Maintaining a lawn is one the most demanding aspects of the garden. They need constant cutting and easily develop bare patches. Grass also becomes dry and brown in summer and wet and slimy in winter.
And that is before you start feeding, watering, aerating and scarifying. But it doesn’t have to be this way. Lawn alternatives are becoming better and more widely available.
Here are the best ground cover and creeping plants to replace your grass.
Clover was once considered a weed in the grass, but it’s surprisingly beneficial as a lawn plant. It creates nitrogen, enriching the soil and helping other plants grow stronger. The added nitrogen also means that the lawn remains green, even in dry weather.
White flowering clover makes good lawn alternatives and attracts plenty of pollinators. You can also use microclover, which is a variety with tiny leaves. It doesn’t flower but it is hardier for walking on and really low-maintenance. Look for seed mixes containing clover or microclover.
A sedum mix is a great drought-tolerant alternative to lawns and is available to buy as matting. Lay it like turf and keep watered until established.
Sedum matting features a wide range of fleshy sedums and can be mixed with a variety of wildflowers and taller plants.
There are hundreds of wildflower meadow seed mixes available. They make a great lawn alternative in areas like front gardens. Simply strip off the turf, scatter the seeds and water in.
Alternatively, let your existing lawn grow out and add plug plants into the mix. Mow a path through the middle for access.
This is a fantastic ground cover plant and very common lawn alternative. Creeping thyme is a great choice for sunny spots and releases a rich scent when you walk on it. The purple flowers also look stunning in summer.
Sow creeping thyme from seed or buy plug plants and let it spread. It is really low-maintenance and can also be used to fill gaps and cracks in the patio.
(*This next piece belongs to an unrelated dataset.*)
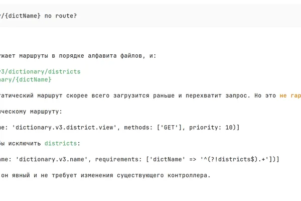Click the line about алфавита файлов
Image resolution: width=301 pixels, height=201 pixels.
pyautogui.click(x=78, y=56)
This scented plant does the same job as creeping thyme and has a lovely fragrance. It needs full sun to grow well, and doesn’t like soils that are very wet or very dry. You can choose from flowering and non-flowering varieties.
These seed mixes are ideal if you don’t want to get rid of grass entirely. They use hardy, slow-growing ryegrass and fescue that will only need mowing once a month or less.
They are widely available in America and slowly making an appearance in Britain. Eco lawns are perfect if you still want to have grass, especially if you want a hardy lawn that children can play on.
Replacing grass with moss seems the wrong way round, but it’s a great idea if your lawn is in shade. You need to buy moss plugs (small clumps of moss with roots intact) and plant them 15cm apart in bare soil.
Keep the ground moist and they will spread and join together. Make sure to keep on top of weeds too. Moss comes in a variety of colours and thicknesses to suit different types of use.
This creeping perennial is also known as mind-your-own-business. It’s a great lawn alternative because it has rich green colour and needs little maintenance.
But it is invasive and only suitable for enclosed spaces where it can’t get out of hand. It tolerates shade and sun and should be sown from seed.
This is a low-growing and heavily fragrant alternative to grass. It grows happily in full sun or partial shade, but can rot in wet conditions.
Like all mints, Mentha requienii is invasive and spreads quickly, so only plant it in enclosed spaces.